Dealing with place brings with it the problem of boundaries. These are at least of two sorts, the boundary of the territorial scale as such and the boundary of the spread of globalization in the organizational structure of industries, institutional orders, places, and so on. In the case of the global city it is possible to opt for an analytic strategy that emphasizes core dynamics rather than the unit of the city as a container—the latter being one that requires territorial boundary specification. Emphasizing core dynamics and their spatialization (in both actual and digital space) does not completely solve the boundary problem, but it does allow for a fairly clear trade-off between emphasizing the core or center of these dynamics and their spread institutionally and spatially.

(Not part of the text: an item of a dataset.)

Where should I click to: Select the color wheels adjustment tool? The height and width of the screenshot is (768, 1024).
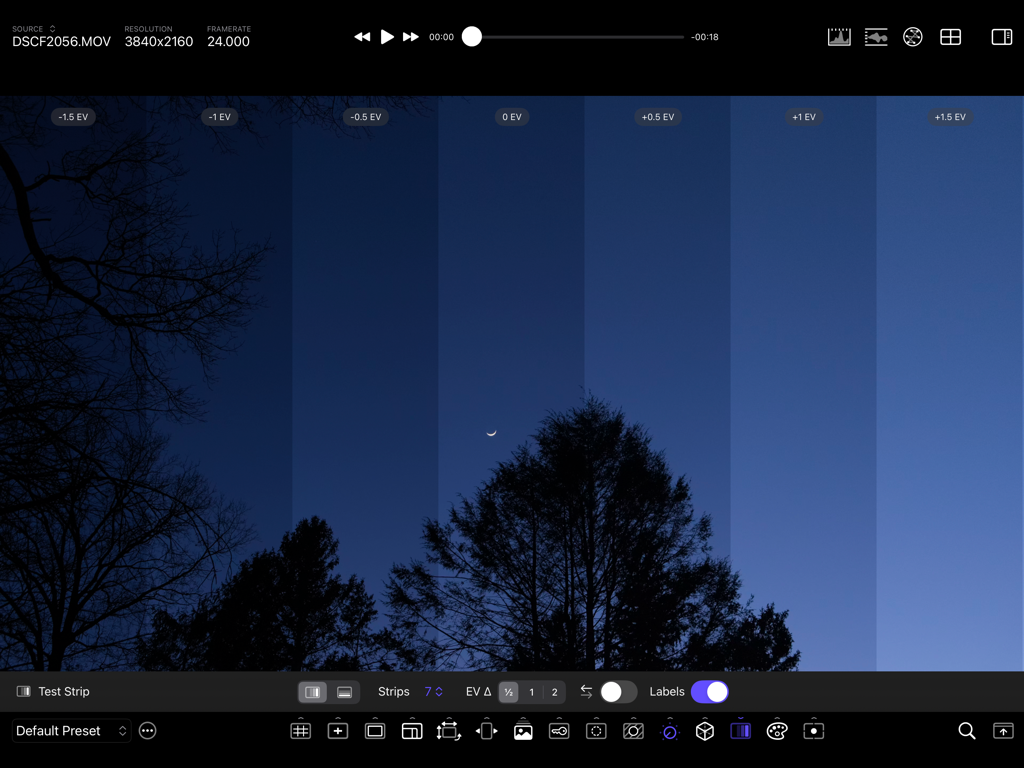coord(669,731)
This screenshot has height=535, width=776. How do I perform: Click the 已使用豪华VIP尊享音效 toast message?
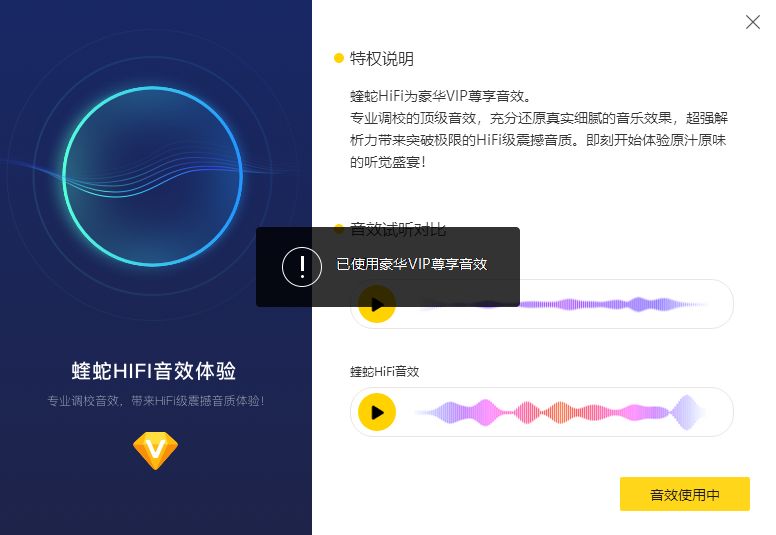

Finally, the detailed examination of three particular cities (Sassen 1991 2001) brought to the fore the extent to which these cities collaborate through their very specific advantages rather than simply competing with each other. In focusing on global finance in the 1980s and 1990s it becomes clear that the growth of the major centers was partly derived from the growing network of financial centers. In looking at the broader network it also becomes clear to what extent it was and remains characterized by a pronounced hierarchy among the growing number of centers that make up the network.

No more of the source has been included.